FARGO - Dean Bresciani kept the wolves at bay for another year when his contract as North Dakota State's president was extended Wednesday, Nov. 16, through June 2018. The State Board of Higher Education really didn't have a choice in the matter, given the amount of support Bresciani garnered from students, faculty, Fargo's business community and other key stakeholders.

It seemed the campaign against Bresciani ran out of steam the past few months. We hadn't heard much, particularly since an independent investigation into the big media restrictions kerfuffle over the summer showed that Bresciani wasn't in on the ground floor. There was no smoking gun and the board acted appropriately by retaining him.

In the end, this might be nothing more than a stay of execution. It's difficult to see Bresciani being at NDSU long term, simply because it's obvious there are powerful forces that want him gone. The leash is a short one. But it's a leash and a sigh of relief could be heard coming from north Fargo.

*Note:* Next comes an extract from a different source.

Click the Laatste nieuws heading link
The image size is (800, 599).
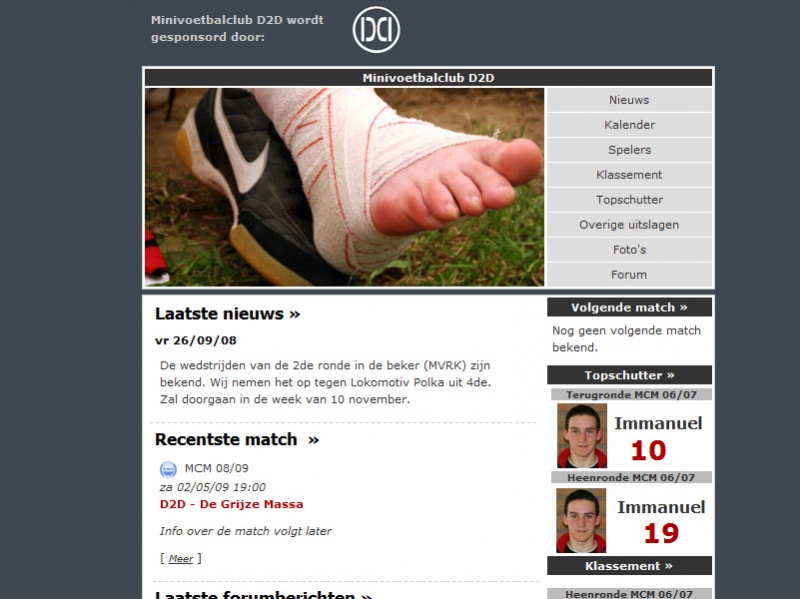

The vote wasn't unanimous, however, and that is interesting. The vote to extend Bresciani's contract was 7-1, with the lone dissent coming from Don Morton.

Yes, that Don Morton. The one who lives in Fargo and recently retired from Microsoft. The Michigan native one who came to North Dakota in 1977 to be an assistant football coach at NDSU. The one who dropped deep roots in Fargo and at NDSU by being the Bison's head coach from 1979-84, winning an NCAA Division II national championship in 1983.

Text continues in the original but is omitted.